DP and Karmarkar–Karp in OCaml

OCaml's records, immutable arrays, and pattern matching make the differencing heuristic read like its definition.

  1. 01
    Subset-sum DP: a boolean array dp[w] = "is sum w reachable using some subset?" Iterate items; for each, update from high to low to avoid double-counting. The exact partition test is dp[total/2].
    let can_partition (xs : int array) : bool =
      let total = Array.fold_left (+) 0 xs in
      if total mod 2 <> 0 then false
      else
        let target = total / 2 in
        let dp = Array.make (target + 1) false in
        dp.(0) <- true;
        Array.iter (fun x ->
          for w = target downto x do
            if dp.(w - x) then dp.(w) <- true
          done
        ) xs;
        dp.(target)
  2. 02
    Karmarkar–Karp differencing: pop the two largest items, replace them with their absolute difference.

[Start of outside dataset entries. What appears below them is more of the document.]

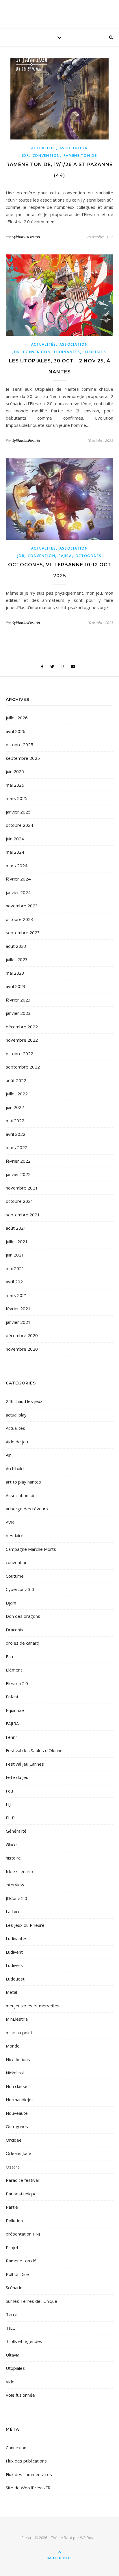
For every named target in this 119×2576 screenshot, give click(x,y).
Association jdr (20, 1495)
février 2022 (18, 1161)
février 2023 (18, 1000)
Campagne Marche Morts (31, 1549)
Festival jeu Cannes (25, 1764)
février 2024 (18, 879)
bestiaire (14, 1535)
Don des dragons (23, 1616)
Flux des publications (26, 2461)
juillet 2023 (17, 959)
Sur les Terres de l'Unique (31, 2301)
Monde (13, 2046)
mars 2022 (16, 1147)
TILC (10, 2328)
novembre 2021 (22, 1188)
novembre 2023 (22, 906)
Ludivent (14, 1952)
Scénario (14, 2287)
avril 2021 (15, 1282)
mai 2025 (15, 785)
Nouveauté (17, 2113)
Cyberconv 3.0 (20, 1589)
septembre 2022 (23, 1067)
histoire (13, 1858)
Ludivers (14, 1965)
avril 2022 (15, 1134)
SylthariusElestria (26, 236)
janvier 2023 (18, 1013)
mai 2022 (15, 1120)
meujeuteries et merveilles (33, 2006)
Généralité (16, 1831)
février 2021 (18, 1308)
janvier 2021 (18, 1322)
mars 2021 (16, 1295)
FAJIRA (65, 555)
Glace (11, 1844)
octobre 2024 (19, 825)
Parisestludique (21, 2194)
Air (8, 1455)
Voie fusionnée (20, 2395)
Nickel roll (15, 2073)
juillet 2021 (17, 1241)
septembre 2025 (23, 758)
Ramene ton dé (80, 155)
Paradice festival (22, 2180)
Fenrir (11, 1737)
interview (15, 1885)
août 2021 (16, 1228)
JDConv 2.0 (16, 1898)
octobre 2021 (19, 1201)
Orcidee (14, 2140)
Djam (11, 1603)
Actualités (43, 148)
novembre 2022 (22, 1040)
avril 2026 (15, 731)
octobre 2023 (19, 919)
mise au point (19, 2032)
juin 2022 (15, 1107)
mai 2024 (15, 852)
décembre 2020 (22, 1335)
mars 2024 (16, 865)
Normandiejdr (19, 2099)
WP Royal (88, 2537)
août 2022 (16, 1080)
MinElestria (17, 2019)
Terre (11, 2314)
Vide (10, 2382)
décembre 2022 (22, 1027)
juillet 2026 (17, 718)
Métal (11, 1992)
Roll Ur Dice (17, 2274)
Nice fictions (18, 2059)
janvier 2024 (18, 892)
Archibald (15, 1468)
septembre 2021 (23, 1215)
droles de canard (22, 1643)
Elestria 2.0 (17, 1683)
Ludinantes (67, 351)
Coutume (15, 1576)
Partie (12, 2207)
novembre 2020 (22, 1349)
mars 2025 (16, 798)
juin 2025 (15, 771)
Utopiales (94, 351)
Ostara (13, 2167)
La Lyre (13, 1911)
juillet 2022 (17, 1094)
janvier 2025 (18, 812)
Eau (9, 1656)
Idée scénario (19, 1871)
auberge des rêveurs (27, 1509)
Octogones (88, 555)
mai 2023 (15, 973)
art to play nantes (23, 1482)
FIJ (8, 1804)
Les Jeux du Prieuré (25, 1925)
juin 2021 (15, 1255)
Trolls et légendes (24, 2341)
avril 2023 (15, 986)
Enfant (12, 1697)
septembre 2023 (23, 932)
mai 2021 (15, 1268)
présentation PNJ (23, 2234)
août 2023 (16, 946)
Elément (14, 1670)
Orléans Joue (18, 2153)
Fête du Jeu (17, 1777)
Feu (9, 1791)
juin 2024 (15, 839)
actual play (16, 1415)
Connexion (16, 2447)
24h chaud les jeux (24, 1401)
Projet (12, 2247)
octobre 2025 (19, 744)
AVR (10, 1522)
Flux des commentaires (29, 2474)
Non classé (16, 2086)
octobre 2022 (19, 1053)
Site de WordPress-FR (28, 2488)
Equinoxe (15, 1710)
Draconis (14, 1630)
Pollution (14, 2220)
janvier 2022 (18, 1174)
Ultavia (12, 2355)
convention (46, 155)
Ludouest (15, 1979)
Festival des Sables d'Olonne (34, 1750)
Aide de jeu (17, 1442)
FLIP (10, 1818)
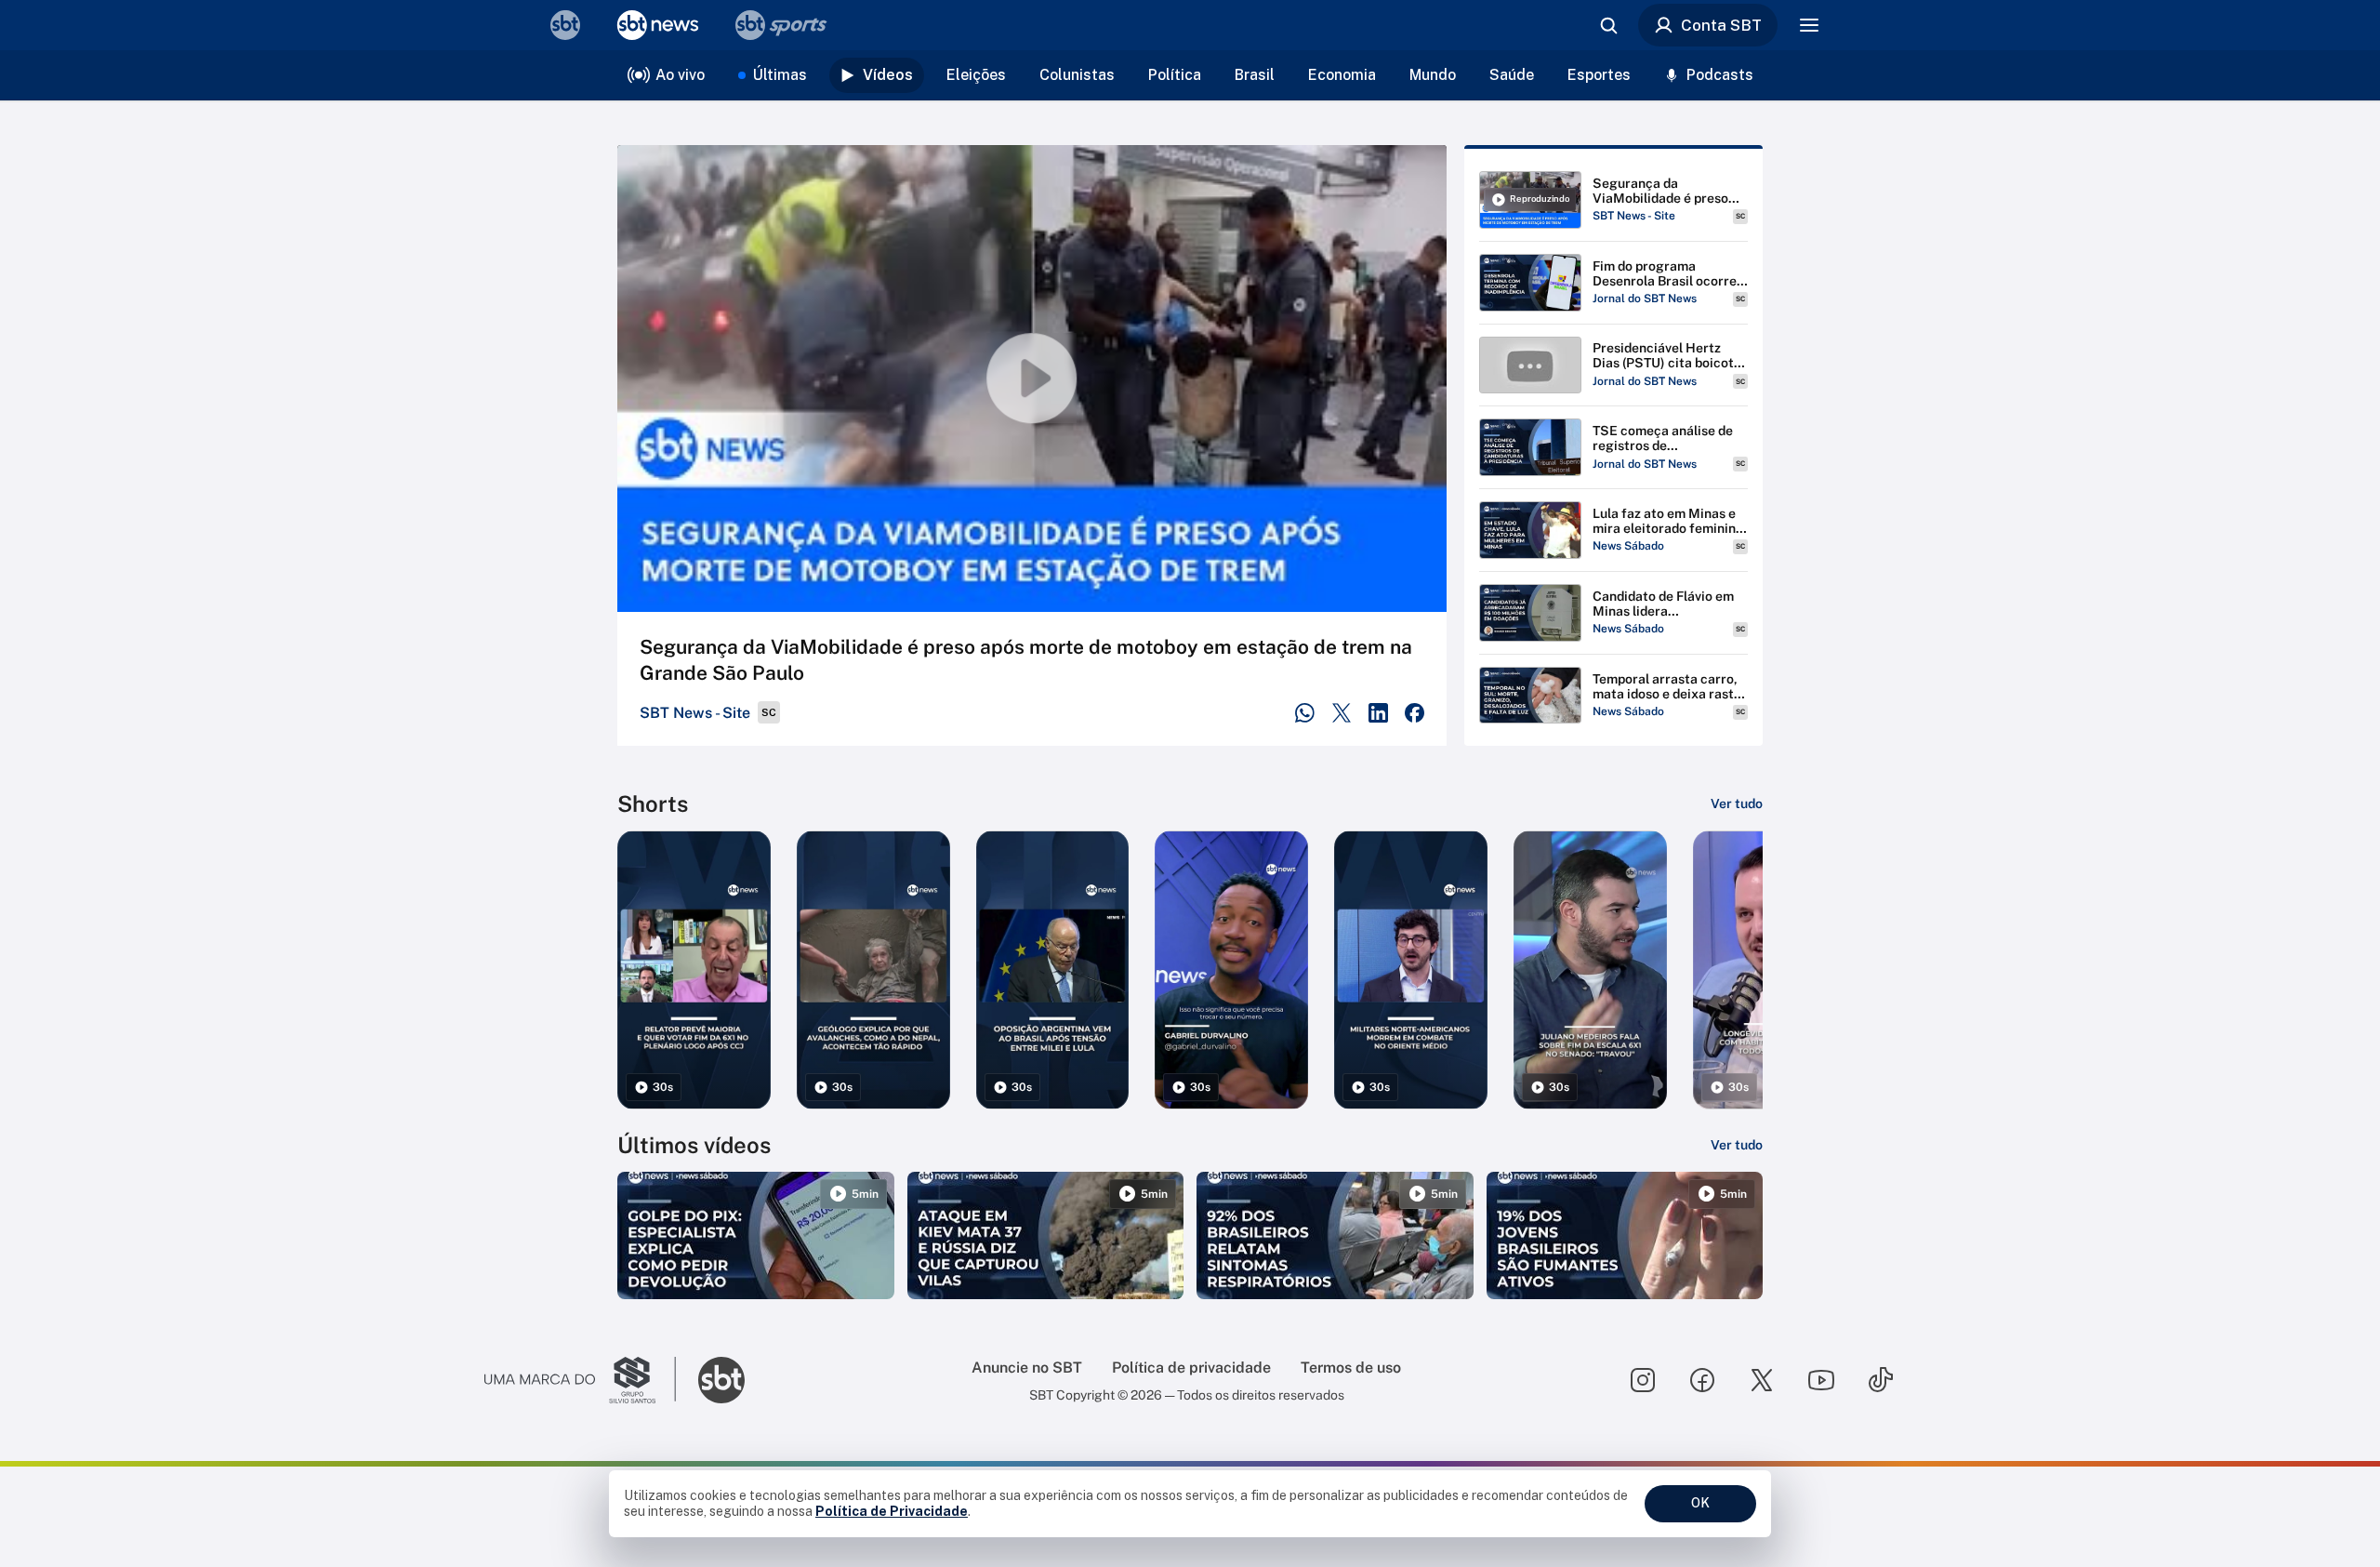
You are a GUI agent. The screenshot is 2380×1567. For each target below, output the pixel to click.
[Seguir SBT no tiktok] (1881, 1380)
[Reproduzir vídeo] (1032, 378)
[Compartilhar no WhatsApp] (1305, 713)
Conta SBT (1721, 25)
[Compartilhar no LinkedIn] (1378, 713)
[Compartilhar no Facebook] (1414, 713)
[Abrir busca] (1608, 25)
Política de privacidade (1191, 1367)
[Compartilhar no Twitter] (1342, 713)
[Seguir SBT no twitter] (1762, 1380)
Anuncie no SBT (1027, 1367)
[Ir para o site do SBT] (721, 1380)
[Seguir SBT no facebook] (1702, 1380)
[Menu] (1809, 25)
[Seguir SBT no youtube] (1821, 1380)
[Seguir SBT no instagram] (1643, 1380)
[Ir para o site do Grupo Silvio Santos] (580, 1380)
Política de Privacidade (891, 1511)
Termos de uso (1351, 1367)
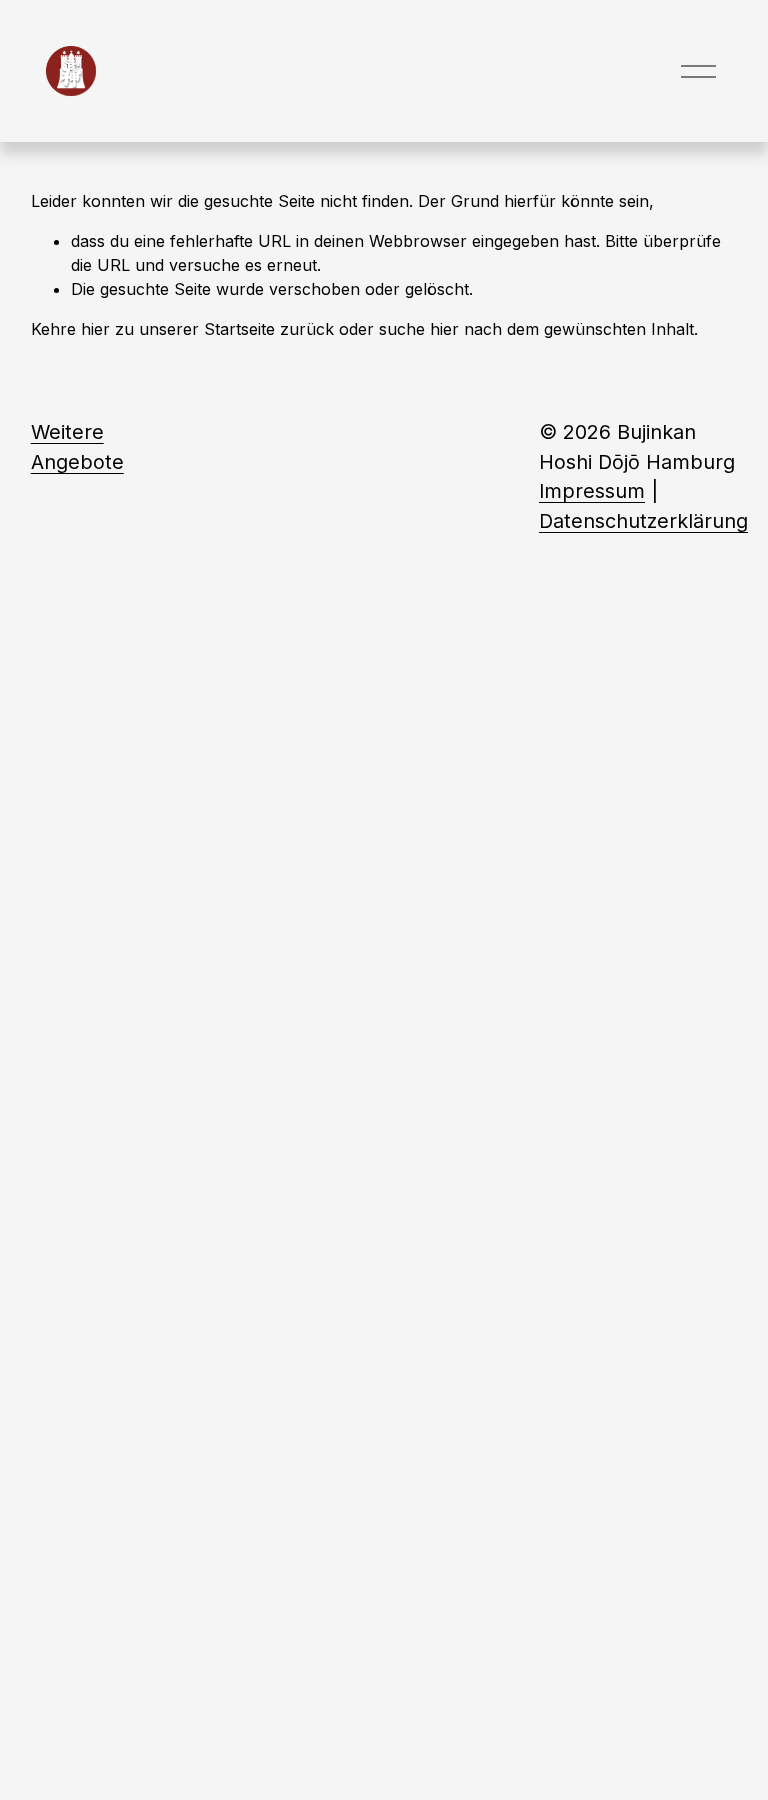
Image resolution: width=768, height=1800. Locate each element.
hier (95, 329)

Iterate until one number remains — that's the (approximate) partition gap. A min-heap keeps the largest at the top.
    module H = Set.Make(struct
      type t = int let compare = compare
    end)
    
    let kk (xs : int array) : int =
      let h = ref (Array.fold_left (fun s x -> H.add x s) H.empty xs) in
      while H.cardinal !h > 1 do
        let max1 = H.max_elt !h in
        h := H.remove max1 !h;
        let max2 = H.max_elt !h in
        h := H.remove max2 !h;
        h := H.add (abs (max1 - max2)) !h
      done;
      H.min_elt !h
  3. 03
    Combine. KK's residual is an upper bound on the optimal partition difference; the DP gives an exact answer for the decision problem. Use KK first as a screen — if KK returns 0, you have a perfect partition; otherwise call the DP.
    let solve (xs : int array) =
      match kk xs with
      | 0 -> "perfect partition exists"
      | r when can_partition xs ->
          "perfect partition exists (KK gave " ^ string_of_int r ^ ")"
      | r ->
          "no perfect partition; KK upper bound = " ^ string_of_int r
  4. 04
    Run it. KK runs in O(n log n) and gets within roughly n^(-α log n) of optimal on random inputs — astonishingly tight. For 1000-element instances with values up to 10⁹, KK is fast and almost always optimal; the DP would be infeasible at that size.
    let () =
      let xs = [| 3; 1; 4; 1; 5; 9; 2; 6; 5; 3 |] in
      print_endline (solve xs)
Grammar — OCaml

OCaml is ML-family functional programming with strict evaluation and an industrial-strength compiler. Algebraic data types, pattern matching, and a Hindley–Milner type inferencer give you Haskell-like expressiveness with predictable performance.

let name = expr
binding. `let f x y = expr` defines a curried function (left-associative arrows).
let name : t = expr
typed binding. Most types are inferred, but you can annotate.
type t = ...
type definition. Sum types: `type color = Red | Green | Blue`.
match x with | p1 -> e1 | p2 -> e2
pattern matching. The compiler warns if your patterns are non-exhaustive.
[| a; b; c |]
array literal — semicolon-separated, mutable, fixed-size.
arr.(i)
array indexed access. `arr.(i) <- v` assigns. Lists use square brackets and ::.
ref x
create a mutable cell holding x. Read with `!cell`; write with `cell := v`.
|>
pipeline: `x |> f` is `f x`. Same idea as Elixir or F#.
module M = ...
module — first-class collection of values, types, and submodules. Standard library modules: List, Array, Set, Map.
Sum an array with Array.fold_left. The fold takes a function (accumulator -> element -> new_accumulator), an initial value, and the array. Reads as a left-to-right reduction.
let total = Array.fold_left (+) 0 [| 3; 1; 4; 1; 5; 9; 2; 6 |]
(* total : int = 31 *)

(* same shape, different op: maximum *)
let largest = Array.fold_left max min_int [| 3; 1; 4; 1; 5; 9; 2; 6 |]
(* largest : int = 9 *)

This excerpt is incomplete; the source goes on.